## [Given task 1]
Reproduce the article on Nordia's relay service from "Canadian solution provider" up to and including "of information technology.", swapping "California" for "Oregon".

## [Extract provided]
## start
Canadian solution provider teams with Nortel Networks to help America's deaf, hard-of-hearing and speech impaired

A Montreal call management service provider is helping California improve the lives of its deaf, hard-of-hearing and speech-impaired citizens.Nordia Inc., a joint venture between Excell Contact Centre and Bell Canada, has built an IP-based contact centre allowing these people to communicate with others either by telephone or the Internet.
Nordia has been servicing the deaf community in Canada for six years. It was this expertise that landed it a contract with the state of California.
“In the U.S., the service (to the disabled) is provided state by state, unlike Canada, which is regulated by the CRTC,” explained Pierre Grimard, Nordia’s vice-president of information technology.
“The traditional offering was by Sprint, AT&T, MCI and other legacy telephone companies. California wanted to improve the services by introducing competition.”
In the past, the service was limited to just voice support or teletypewriter (TTY), but the U.S. has introduced IP to help the speech-disabled community. “This does not exist in Canada,” he said.
The Nordia solution is called Multimedia Relay Centre, or MMRC.
When an impaired person wants to telephone someone, a session is initiated by computer. His or her typed comments are read by a Nordia call centre staffer to the person recieving the call. The staffer then types replies back to the caller.
Through a Webcam link, the call centre can also relay conversations in sign language.

Built from scratch
MMRC was built using Nortel Symposium and Papi products. “When we were awarded the California contract we found that the platform we were using in Canada was not able to handle those calls,” said Grimard. “We looked for a different system and did not find any on the market matching the requirements. So we developed something new from scratch,” he said.
The solution took more than a year to develop and three months to deploy.
Besides Nortel, Nordia partnered with Ottawa-based Circumference Technology Services, which integrated the Nortel components; Bell Canada, which provided special assembly to handle cross-border calls; and Concepts2I of Montreal designed the graphical user interface and the online part of the solution, called www.myrelay.com.
MMRC’s interface enables agents answering calls to better prioritize each call, Grimard said.
Nordia has 190 agents in Montreal handling calls in English or Spanish for the state.
“The two-party call must be transparent. The agent reads the ones that are typed and talks to the other person and tries to make it seamless — like a normal conversation,” Grimard said.
Nordia has to ensure confidentiality and cannot retain any data from the calls.
Its solution helped cut down the time needed to handle calls from 10 to 3.3 seconds.
Nordia’s agents also service the deaf and hard-of-hearing for Go America’s IP relay service.
“For us to get into this market and compete with Sprint and MCI, we invested millions,” Grimard said. The length of the California contract is three-years and Nordia earns eight to 10 per cent margin off the volume of calls it handles.
The solution will be more lucrative for Nordia as more companies contract to use it.
## end
## [Records for this exercise]
## start
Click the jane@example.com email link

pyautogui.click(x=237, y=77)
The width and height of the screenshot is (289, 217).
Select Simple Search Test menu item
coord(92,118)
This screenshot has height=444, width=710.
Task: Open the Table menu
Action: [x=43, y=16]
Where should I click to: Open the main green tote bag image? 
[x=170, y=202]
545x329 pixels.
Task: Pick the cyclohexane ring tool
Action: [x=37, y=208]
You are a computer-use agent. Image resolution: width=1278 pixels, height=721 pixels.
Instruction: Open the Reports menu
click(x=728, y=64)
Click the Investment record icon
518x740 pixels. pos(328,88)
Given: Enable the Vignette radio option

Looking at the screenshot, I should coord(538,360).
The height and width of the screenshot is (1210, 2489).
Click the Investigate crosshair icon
## end
## [Given task 2]
Put every nonblank line of the listing above into a Markdown table with a Row column for the row number and a Line column for the line.

## [Finished answer 1]
Canadian solution provider teams with Nortel Networks to help America's deaf, hard-of-hearing and speech impaired

A Montreal call management service provider is helping Oregon improve the lives of its deaf, hard-of-hearing and speech-impaired citizens.Nordia Inc., a joint venture between Excell Contact Centre and Bell Canada, has built an IP-based contact centre allowing these people to communicate with others either by telephone or the Internet.
Nordia has been servicing the deaf community in Canada for six years. It was this expertise that landed it a contract with the state of Oregon.
“In the U.S., the service (to the disabled) is provided state by state, unlike Canada, which is regulated by the CRTC,” explained Pierre Grimard, Nordia’s vice-president of information technology.

## [Finished answer 2]
| Row | Line |
|---|---|
| 1 | Click the jane@example.com email link |
| 2 | pyautogui.click(x=237, y=77) |
| 3 | The width and height of the screenshot is (289, 217). |
| 4 | Select Simple Search Test menu item |
| 5 | coord(92,118) |
| 6 | This screenshot has height=444, width=710. |
| 7 | Task: Open the Table menu |
| 8 | Action: [x=43, y=16] |
| 9 | Where should I click to: Open the main green tote bag image?  |
| 10 | [x=170, y=202] |
| 11 | 545x329 pixels. |
| 12 | Task: Pick the cyclohexane ring tool |
| 13 | Action: [x=37, y=208] |
| 14 | You are a computer-use agent. Image resolution: width=1278 pixels, height=721 pixels. |
| 15 | Instruction: Open the Reports menu |
| 16 | click(x=728, y=64) |
| 17 | Click the Investment record icon |
| 18 | 518x740 pixels. pos(328,88) |
| 19 | Given: Enable the Vignette radio option |
| 20 | Looking at the screenshot, I should coord(538,360). |
| 21 | The height and width of the screenshot is (1210, 2489). |
| 22 | Click the Investigate crosshair icon |